When we reached the other side, we did not even have time to kneel and kiss the beautiful dirt and grass. Oh land, beautiful sweet land. We hurried down the banks to where we had remembered the pool. I stepped aside to let dad cast when he noticed, “Girl, you crossed those tracks too, this fish is just as much yours as it is mine.” I smiled and we both began to cast. One, two, three, four casts. Side by side. We were eagerly awaiting our prize. But, nothing. Nothing was hitting. Shoot. We took too long. We didn’t hurry across those tracks fast enough. “And all that for nothing.” I said.

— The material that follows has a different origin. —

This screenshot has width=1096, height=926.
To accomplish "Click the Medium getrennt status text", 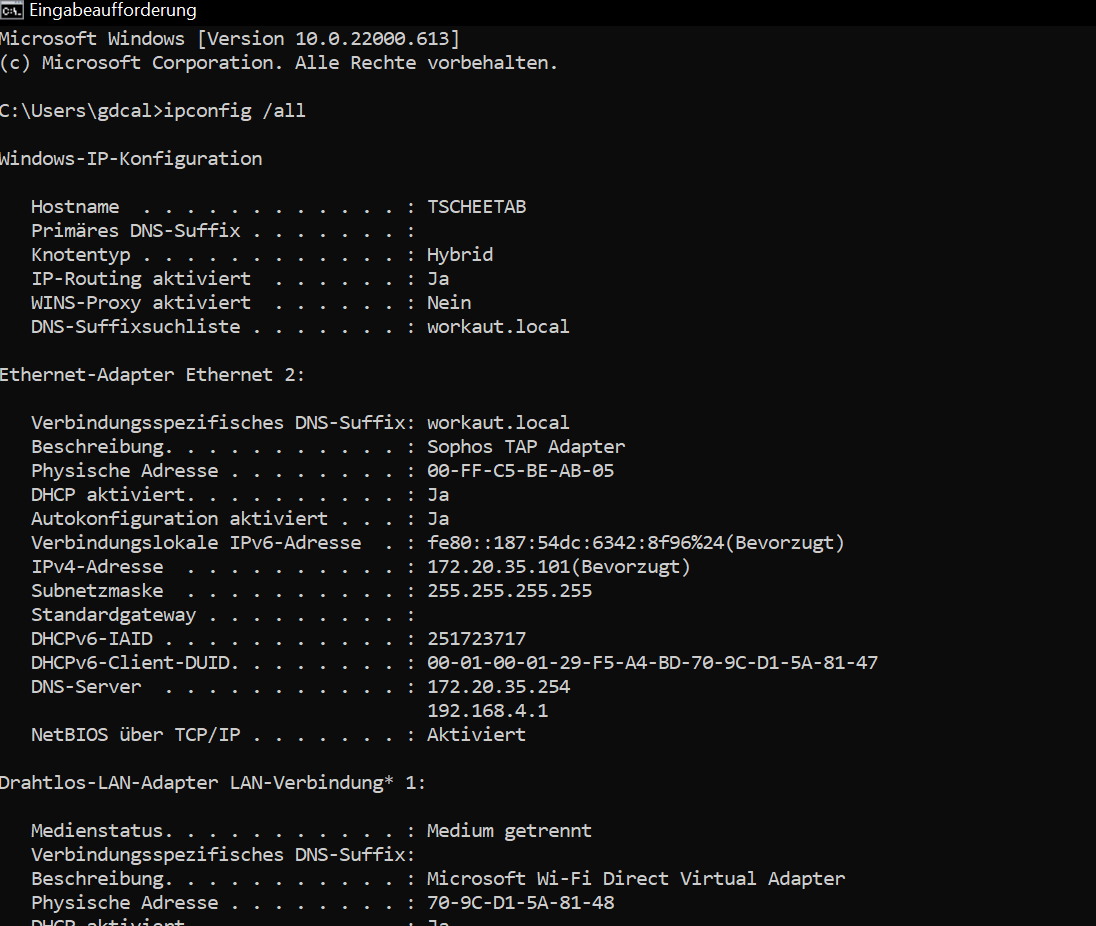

            “Nothing?” Dad belted. As I listened to what was about to come, reeling in what seemed to be an uneventful cast “Look around you girl, look where you are. You crossed those tracks like a marine. You followed me into battle. You went after a possibility. You took a risk and gave something a chance. That’s always something.” And just like that I was hooked. No, I mean it, I had a fish. We both suddenly looked and a beautiful sized smallie came leaping out of the water with my lure firmly set in his mouth. Our eyes brightened and dad was even more excited than if he had caught it as he cheered me on. I reeled in that smallie with the pride of 2 fishermen. We had worked hard for that possibility. We took a risk and by God it was worth it. And so was the proud look on my Dad’s face.



Now crossing a simple bridge 60 feet high may not seem as risk taking as fishing in a tornado. But, it’s not about how dangerous or risky something is, it’s about how faithful, hopeful, dedicated and just straight up crazy you are to take the chance. To move forward. To believe in all possibilities. The funny thing is that I'm sure someday (not too soon I hope) when I first look into my new born baby's eyes and think of calculating the uncalculatable chances of us being here together, that I’ll feel the countless opportunities that await him on his tracks to the other side of whatever river he chooses to cast his fate.  Or her!  At least that's a flip of the coin.